I had to be up at the hospital at 8:00am, so my Mom who was in for a few days took Jacey to breakfast and then to school. Once Bry and I got there, they took me back and par for the course as it seems in the military, there was some confusion because they were supposed to do lab work on me first. Two sticks and one blown vein later, they got my labs done. Then it was time for the actual procedure.

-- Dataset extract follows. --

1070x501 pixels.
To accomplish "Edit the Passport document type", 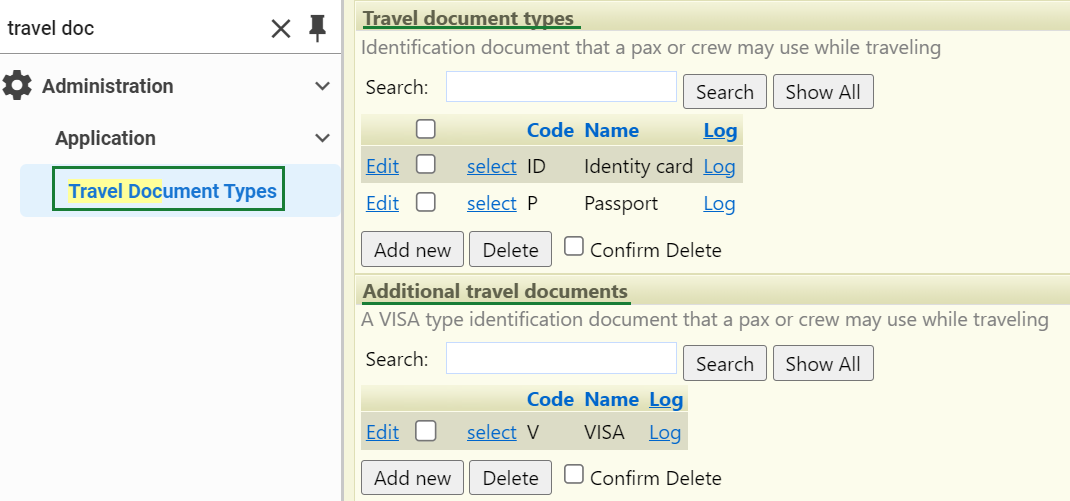I will pos(382,203).
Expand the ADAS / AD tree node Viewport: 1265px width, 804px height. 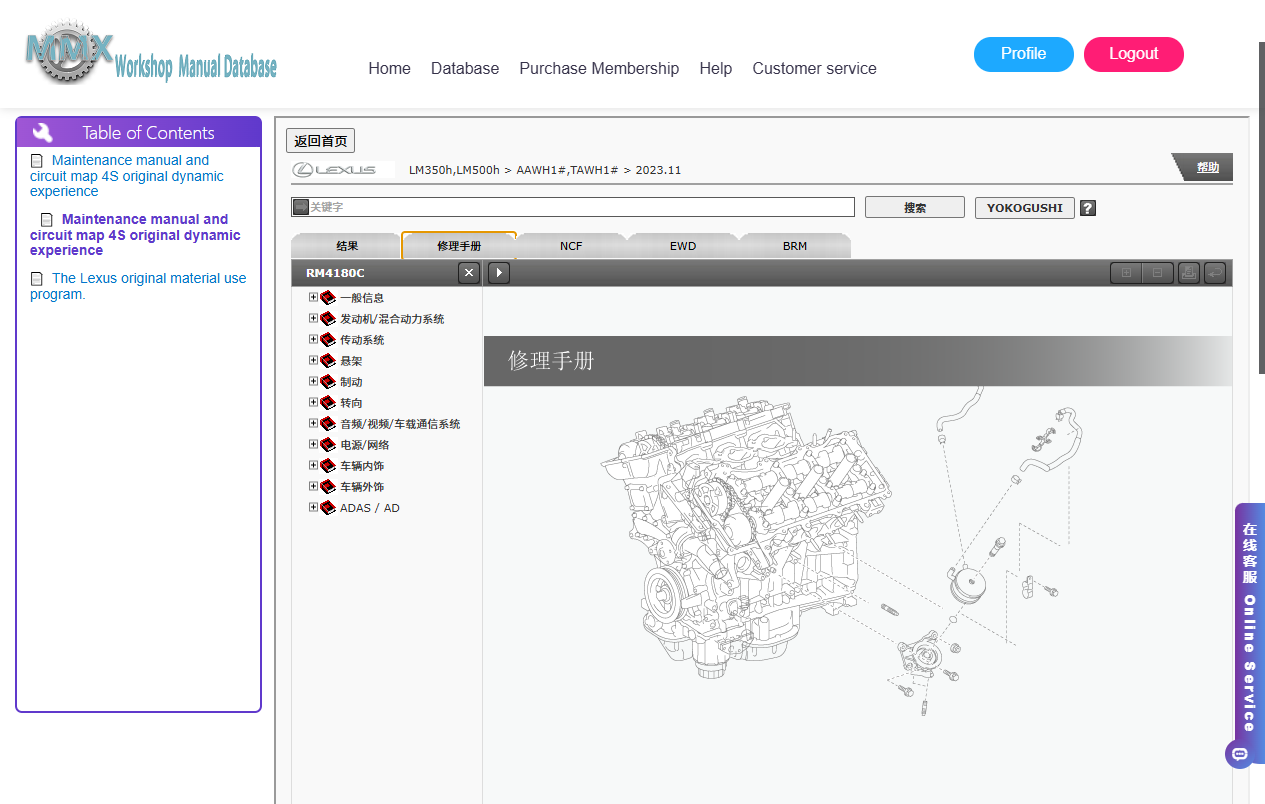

I had to lay down on my stomach and Bry was able to stay in the room with me and hold my hand. I put some relaxing music on the ipod and away they went. First was a lot of poking and prodding while they felt around trying to figure out where a good spot would be. Then they prepped me and numbed me…7 vials of lidocaine later! I told my doc that maybe I should have warned her that I have a high tolerance to meds :-). After that, I felt a lot of pressure and tugging but no pain. I could tell by overhearing the conversation, that they were not happy and couldn’t really get what they needed. Supposedly, my blood coagulated practically instantly once they pulled it out of me and that my bones are so hard that I bent their steel rod and needle assembly. Normally hard bones would be a good thing, less chance of osteoporosis in later life ,but not in this instance. Because of the difficulties, she gave me two options; try the other side or send off what they did get and hope it was good enough and if not, come back in for another biopsy but this time under general anesthesia so they can be more aggressive. She and I both opted for the latter as eventually I was worried that I would fee something.
So, now we wait…results should be back in about 2 weeks.
Afterwards, my doc stayed in the room and talked to us for about 15-20 minutes…different options and different ideas. She has been consulting with the 3 transplant docs at Wilford Hall on my situation. One, known for being more aggressive says get me in NOW for a bone marrow transplant since that is the only cure. The other two as well as my doc are a bit more relaxed about it. They want to see my pathology results first and know whether I have an aggressive form and just how progressed it is. There could be several years of just monitoring before I would even need to think about chemo and/or a transplant. Ultimately though, we would have to medical PCS to most likely San Antonio as I would have Wilford Hall for my main care and a transplant center there as well (I would not be able to do a transplant at Wilford hall because they can’t do non-familial transplants yet and I have no full-blood siblings to attempt a match there). Chemo though, could be given here. My doc is looking into going ahead and trying to find me a donor match from the National Marrow Registry. We are not sure if we’ll be able to or not since matching is expensive and our hospital here may not be equipped to do the collections, etc.
In the meantime, I am doing okay…some days are better than others. I think my biggest fear right now is the day I have to tell Jacey. She is smart, often times too smart for her own good and picks things up quickly. I just don’t want her to be scared that I am going to die *today* or push me away. We have such a close relationship that I can’t bear the thought of losing that.